Graeme Bannerman, a scholar with the Middle East Institute and a former Middle East analyst at the US State Department, said: "The problem for the United States is that [US-aligned Arab] governments have supported, or at least not opposed, American policies that are unpopular with their own people.

"Therefore, whatever change occurs which increases popular participation - which we are for - will create a government that will be less friendly with our policies."

US officials, both privately and publicly, have long protested at Egyptian government practices. In a new batch of diplomatic dispatches out of the US embassy in Cairo released by Wikileaks on Friday, Margaret Scobey, the US ambassador to Egypt, in 2009 described policy brutality in Egypt as "routine and pervasive".

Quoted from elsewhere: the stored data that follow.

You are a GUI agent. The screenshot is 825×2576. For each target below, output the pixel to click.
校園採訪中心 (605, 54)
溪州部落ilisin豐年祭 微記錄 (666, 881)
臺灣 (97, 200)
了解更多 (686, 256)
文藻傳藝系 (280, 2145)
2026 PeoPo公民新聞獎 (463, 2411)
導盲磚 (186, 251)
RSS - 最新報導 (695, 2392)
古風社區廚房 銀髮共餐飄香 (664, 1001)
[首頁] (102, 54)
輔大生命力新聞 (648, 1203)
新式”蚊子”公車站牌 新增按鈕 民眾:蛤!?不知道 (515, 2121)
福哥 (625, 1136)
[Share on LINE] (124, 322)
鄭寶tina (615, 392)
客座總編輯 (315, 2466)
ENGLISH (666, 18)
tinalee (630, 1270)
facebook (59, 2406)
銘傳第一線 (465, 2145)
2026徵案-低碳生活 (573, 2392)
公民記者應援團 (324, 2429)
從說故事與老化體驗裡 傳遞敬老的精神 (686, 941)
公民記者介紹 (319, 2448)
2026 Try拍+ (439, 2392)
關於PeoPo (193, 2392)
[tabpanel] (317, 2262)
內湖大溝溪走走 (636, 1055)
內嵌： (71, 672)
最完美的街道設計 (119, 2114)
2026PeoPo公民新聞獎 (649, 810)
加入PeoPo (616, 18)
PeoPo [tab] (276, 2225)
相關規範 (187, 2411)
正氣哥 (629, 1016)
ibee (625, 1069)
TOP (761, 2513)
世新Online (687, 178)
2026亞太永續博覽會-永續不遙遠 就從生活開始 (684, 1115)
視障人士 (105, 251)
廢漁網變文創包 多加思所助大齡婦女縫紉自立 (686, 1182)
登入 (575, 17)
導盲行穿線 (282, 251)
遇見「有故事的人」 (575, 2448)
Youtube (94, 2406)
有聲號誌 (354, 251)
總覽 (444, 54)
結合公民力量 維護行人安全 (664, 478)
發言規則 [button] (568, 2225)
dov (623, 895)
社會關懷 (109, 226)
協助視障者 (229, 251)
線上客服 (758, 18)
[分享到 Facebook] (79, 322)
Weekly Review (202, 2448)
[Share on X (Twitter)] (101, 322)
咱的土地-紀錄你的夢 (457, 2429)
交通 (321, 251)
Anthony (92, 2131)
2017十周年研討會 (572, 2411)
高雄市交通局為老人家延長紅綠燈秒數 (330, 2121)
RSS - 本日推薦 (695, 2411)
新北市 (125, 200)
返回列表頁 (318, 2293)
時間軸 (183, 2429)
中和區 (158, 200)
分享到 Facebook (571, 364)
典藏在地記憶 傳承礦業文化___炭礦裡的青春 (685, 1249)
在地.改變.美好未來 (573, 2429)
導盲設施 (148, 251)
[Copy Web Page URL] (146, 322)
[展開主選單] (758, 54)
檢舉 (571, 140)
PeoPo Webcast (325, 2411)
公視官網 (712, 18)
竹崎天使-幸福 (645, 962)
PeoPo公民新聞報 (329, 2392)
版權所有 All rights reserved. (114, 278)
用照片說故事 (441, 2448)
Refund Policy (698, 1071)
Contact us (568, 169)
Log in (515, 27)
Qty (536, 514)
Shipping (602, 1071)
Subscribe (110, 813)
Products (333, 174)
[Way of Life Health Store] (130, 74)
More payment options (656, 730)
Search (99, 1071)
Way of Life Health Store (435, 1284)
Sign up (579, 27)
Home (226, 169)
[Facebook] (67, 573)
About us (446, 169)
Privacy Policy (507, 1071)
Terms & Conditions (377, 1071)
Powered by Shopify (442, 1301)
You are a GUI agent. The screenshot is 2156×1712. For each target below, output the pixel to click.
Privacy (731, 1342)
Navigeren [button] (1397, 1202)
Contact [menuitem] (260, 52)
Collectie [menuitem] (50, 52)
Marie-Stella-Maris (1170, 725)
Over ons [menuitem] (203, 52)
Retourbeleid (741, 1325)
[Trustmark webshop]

The US also openly criticised Egyptian parliamentary elections in November 2010 in which Cairo banned international monitors, and the National Democratic Party, Mr Mubarak's party, won nearly every seat.

Nevertheless, in December the US still approved an aid package to Egypt of more than US$2 billion (Dh7.3bn). US military aid to Egypt totals over $1.3bn annually. In addition, the US Agency for International Development (USAID) has provided more than $28bn in economic and development assistance to the country since 1975.

After Israel, Egypt is the second largest recipient of US aid.

On Friday, Robert Gibbs, the White House spokesman, said the US was going to review its "assistance posture" pending developments in Egypt, but critics said change in US policy was unlikely unless forced upon Washington.

"The US wants the regime to stay at all costs," said As'ad AbuKhalil, a professor of political science at California State University and author of the Angry Arab News Service blog. He said Egypt's peace treaty with Israel was one of the overriding factors in this calculation.

"The optimism of Arabs, and Egyptians in particular, has to be counterbalanced with the extent to which Israel and America are not going to let change come to Egypt."

Options for the US are, however, limited. It will not openly side with the government against protesters asking for the very reforms the US traditionally promotes, nor can it abandon the Egyptian leadership. Officials in Washington will likely continue simply to call for restraint in the coming days until the situation clears, mindful that the worst outcome would be a brutal crackdown.

But US attitudes toward Arab public opinion may well shift. For long, officials and policymakers in Washington have seen Arab public opinion as largely irrelevant and even unreasonable.

Thus David Frum, a speech writer for former President George W Bush, could this week dismiss Palestinian anger over revelations contained in the Palestine Papers as evidence that popular Palestinian demands are unrealistic.

Popular Arab demands may not be so easy to ignore any more.

"This should be some of the lessons," Mr Bannerman said. "There is a popular public opinion in the Arab world, and it's not just for their own well-being, it is a whole series of issues.